Syiahpedia.id – Amrun bainal Amrain (bahasa Arab: أمر بين الأمرين ) atau disebut juga perkara di antara dua perkara adalah sebuah terminologi ilmu kalam dan merupakan keyakinan khas kalangan mazhab Imamiyah dalam masalah determinisme dan kehendak (ikhtiar) manusia. Ajaran ini berhadapan dengan dua pandangan “jabr” (determinisme) dan “tafwidh” (kebebasan mutlak) dan memaparkan bahwa dalam perbuatan-perbuatan manusia yang bersifat ikhtiar, baik kehendak Tuhan maupun kehendak manusia sama-sama berpengaruh atau mengintervensi. Berdasarkan sebagian riwayat, term “perkara di antara dua perkara” (amrun bainal amrain) pertamakali dikemukakan oleh Amirul Mukminin Ali as.
Latar Belakang Pandangan
Masalah determinisme dan ikhtiar di sepanjang sejarah merupakan sebuah masalah umum serta mengemuka dalam seluruh agama-agama dan berbagai mazhab; [1] masalah ini di samping mempunyai aspek teoritis juga memiliki aspek praktis [2] dan berkaitan dengan masalah-masalah seperti keadilan Ilahi [3] dan kebebasan sosial.

§ **Informasi yang Diberikan**
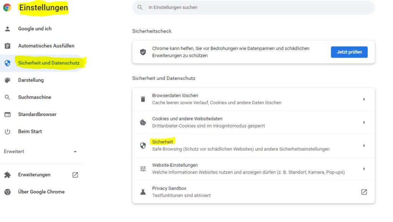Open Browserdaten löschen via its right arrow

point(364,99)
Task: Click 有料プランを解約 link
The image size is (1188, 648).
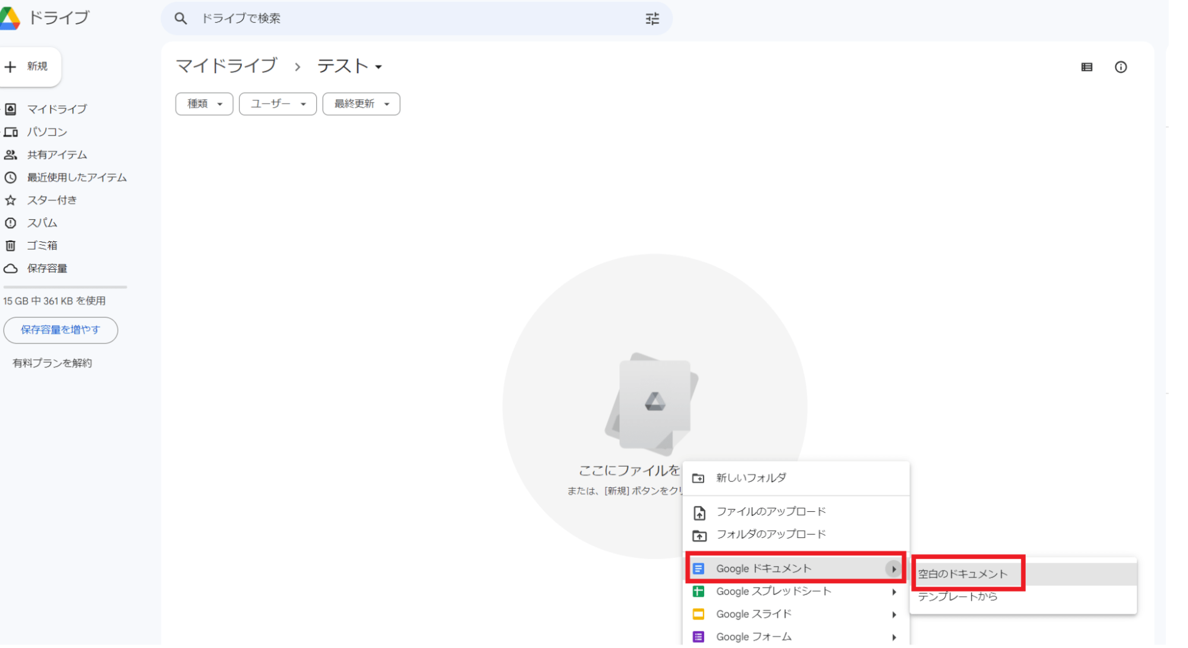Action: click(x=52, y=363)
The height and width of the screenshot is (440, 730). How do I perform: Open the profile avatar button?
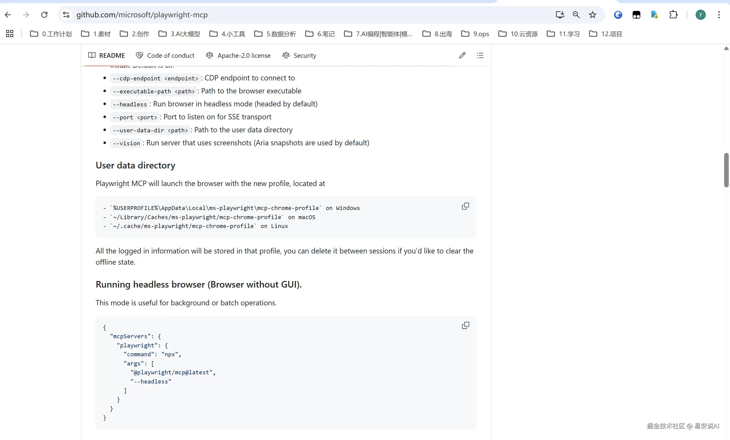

--

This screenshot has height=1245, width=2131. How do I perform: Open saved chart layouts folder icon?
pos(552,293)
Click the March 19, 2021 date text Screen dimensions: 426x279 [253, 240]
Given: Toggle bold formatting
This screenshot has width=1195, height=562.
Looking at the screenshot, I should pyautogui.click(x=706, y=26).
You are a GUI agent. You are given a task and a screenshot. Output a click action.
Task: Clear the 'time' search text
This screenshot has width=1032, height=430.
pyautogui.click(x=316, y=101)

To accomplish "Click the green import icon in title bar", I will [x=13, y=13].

§ **Tugas yang Dikerjakan**
[1] Tuliskan ulang bagian dari bacaan tentang amrun bainal amrain, mulai dari "Latar Belakang Pandangan" dan terus sampai "dan kebebasan sosial.".
[2] Sebutkan semua istilah atau frasa yang diapit tanda kutip dalam bacaan tentang amrun bainal amrain.
[3] Terjemahkan kalimat berikut dari bacaan tentang amrun bainal amrain ke dalam bahasa Inggris: "Berdasarkan sebagian riwayat, term “perkara di antara dua perkara” (amrun bainal amrain) pertamakali dikemukakan oleh Amirul Mukminin Ali as."

§ **Hasil Setiap Tugas**
[1]
Latar Belakang Pandangan
Masalah determinisme dan ikhtiar di sepanjang sejarah merupakan sebuah masalah umum serta mengemuka dalam seluruh agama-agama dan berbagai mazhab; [1] masalah ini di samping mempunyai aspek teoritis juga memiliki aspek praktis [2] dan berkaitan dengan masalah-masalah seperti keadilan Ilahi [3] dan kebebasan sosial.

[2]
1. jabr
2. tafwidh
3. perkara di antara dua perkara

[3] According to some narrations, the term “a matter between two matters” (amrun bainal amrain) was first put forward by Amirul Mukminin Ali (peace be upon him).